Beitrag von DirkHB » Freitag 12. Oktober 2012, 20:39

Hallo liebe Forenfreunde,
Meine Verlobte und ich wollen in nächster Zukunft in den Bund der Ehe eintreten.
Meine Verlobte beabsichtigt daher von Russland nach Deutschland überzusiedeln, das stellt eigentlich kein Problem dar.
Jetzt kommt es:
Der Sohn sollte eigentlich mit nach Deutschland, der Vater verweigert aber jegliche Zustimmung und man kann nicht mit ihm reden. Der Junge ist 11 Jahre alt und hat schon immer bei der Mutter gelebt, sie ist also sein Lebensmittelpunkt. Wie ich erfahren habe, kann man dem Vater nicht so einfach seinen Teil des Sorgerechts entziehen (russsische Gesetze).
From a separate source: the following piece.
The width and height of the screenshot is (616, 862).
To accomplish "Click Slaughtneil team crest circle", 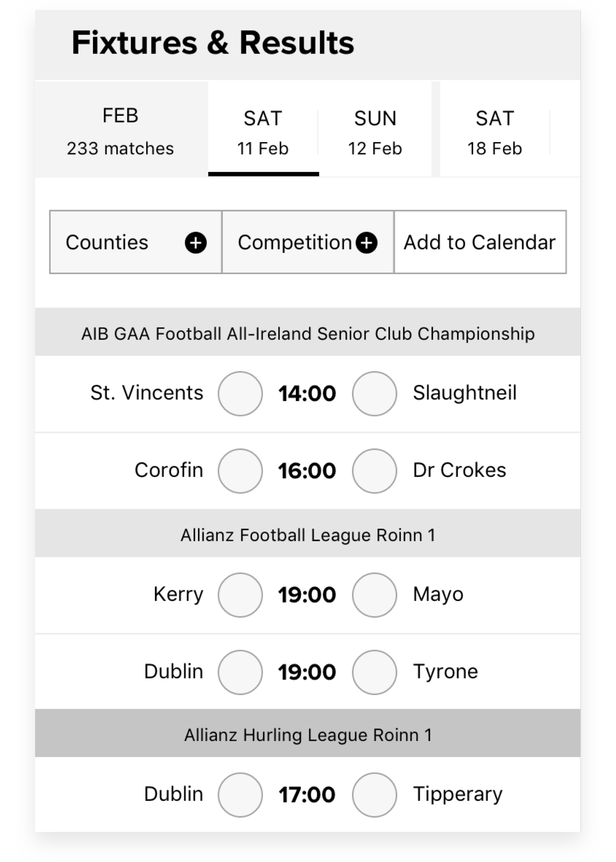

Er bezahlt gelegentlich Unterhalt nach Aufforderung, will aber mit dem Sohn sonst nicht viel zu tun haben, da er auch beruflich kaum Zeit für den Jungen hat.
Besuche des Jungen beschränken sich auf max. 24 Stunden alle 2-3 Wochen.
Die Versuche über die Tochter und den Bruder des Vaters sind absolut fehl geschlagen. Mit ihnen redet er jetzt auch nicht mehr, wie schon mit meiner Verlobten.
Die deutsche Botschaft in Moskau akzeptiert nicht, dass der Sohn ohne Zustimmung des Vaters nach Deutschland kommt, obwohl genaue Erklärungen der Botschaft voriegen. Sie hätte nach Aufenthaltsgesetz § 32 Absatz 4 zustimmen können. Außerdem gibt es Gerichtsurteile Oberverwaltungsgericht Berlin, Urteile vom 25.04.2007 OVG 12 B 2.05, 19.06 und 16.07. . Trotzdem stimmen sie nicht zu.

Jetzt meine Frage:
Besteht die Möglichkeit ein Verfahren von Deutschland aus anzustreben und bestehen Aussichten auf Erfolg, das Sorgerecht zu bekommen?
Mit welchen Kosten müssen wir in dem Fall rechnen?
Wie lange könnte ein solches Verfahren dauern?
Wir wollen es aus Deutschland versuchen, da der Vater viel Geld und Einfluss in Tscheboksary besitzt. Wir befürchten, dass er dort die Gerichte bestechen könnte.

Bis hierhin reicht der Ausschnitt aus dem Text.